Of course the spec allows the client to cache permissions in both NFSv3
and NFSv4. Otherwise there would be no way we could cache objects at
all. Enabling the client to gate access to cached data such as
directory contents, and cached data without troubling the server is the
whole point of the ACCESS operation. Without that ability, we would
have to ask the server every time a user tried to 'cd' into a
directory, called open(), called getdents(), called read(), called
write(), ... Without that ability, NFSv4 delegations would be
pointless, because we'd have to go and ask the server for all these
operations.
I know the spec is littered with mealy mouthed "The server can revoke
access permission at any time" statements in various spots, but that
looks more like something to placate a review by the IBM legal team
(yes, it happened) rather than a basic assumption that was engineered
into the protocol. The protocol simply cannot work as described in
RFC5661 and RFC7530 without the assumption that you can cache.

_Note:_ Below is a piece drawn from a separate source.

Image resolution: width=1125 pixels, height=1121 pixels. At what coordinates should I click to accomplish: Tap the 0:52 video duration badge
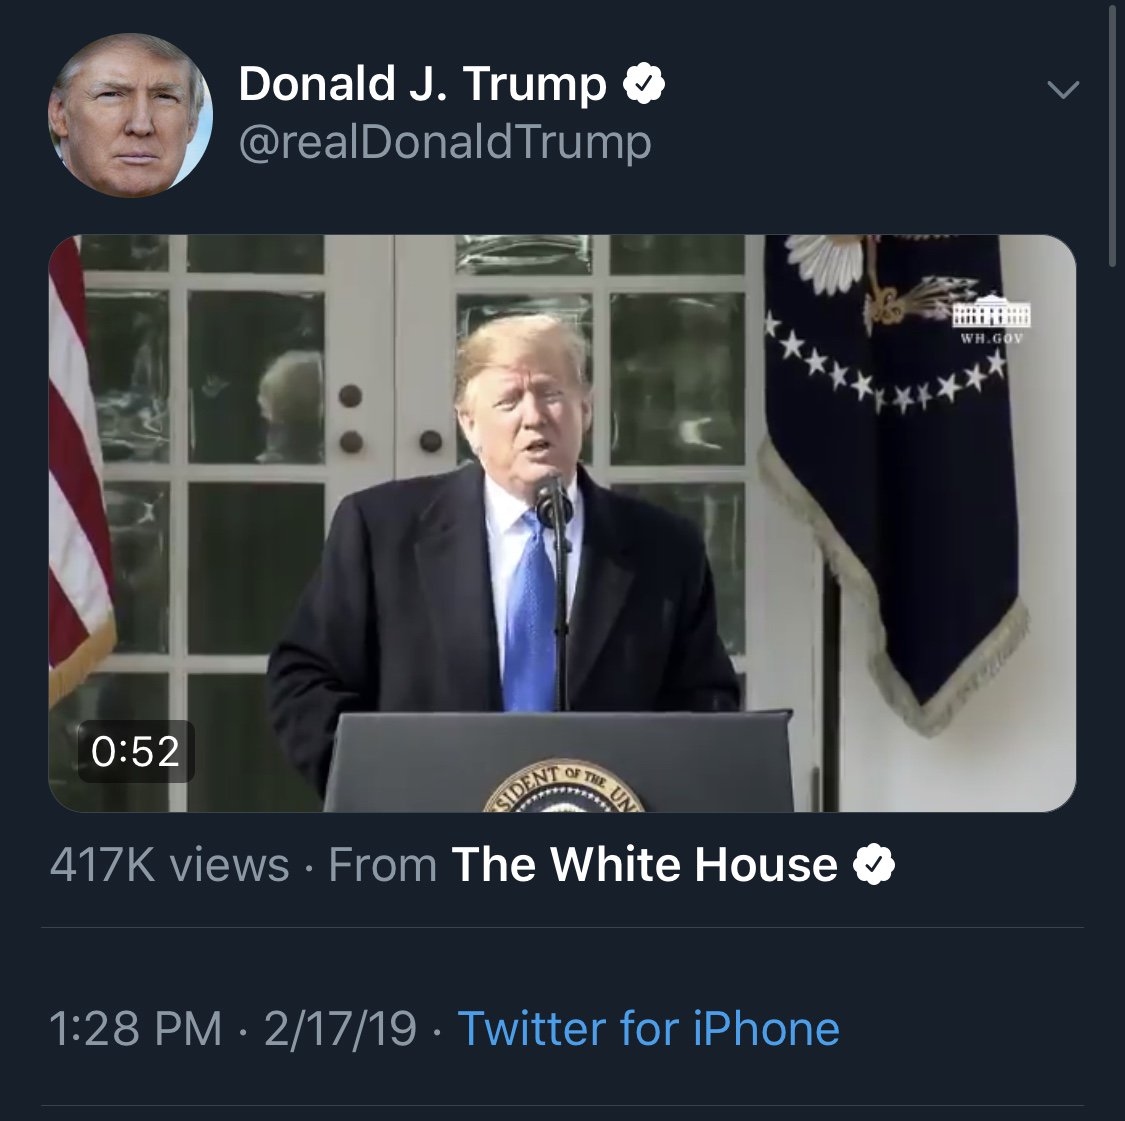135,751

The other point is that access cache changes due to AD/LDAP/NIS group
membership updates happen once in a blue moon, and when they do, they
affect _ALL_ cached values for that user, and not just one at a time.
When those things do happen, the user normally expects to have to log
out and then log back in so that the new group memberships are
reflected in that user's cred (as per POSIX prescribed behaviour). That
will cause the NFS client to send new ACCESS calls to the server,
because the new cred will not be found in the existing access cache.
The only case where this assumption fails, is if the server is
implementing the '--manage-gids' behaviour, and caches its
representation of the user's creds past the time when the user logged
out and logged in again.
So this is literally a 1 in a billion chance problem that you're asking
us to fix. Optimising for that case by adding in a timeout that affects
all cached access value is just not in the cards.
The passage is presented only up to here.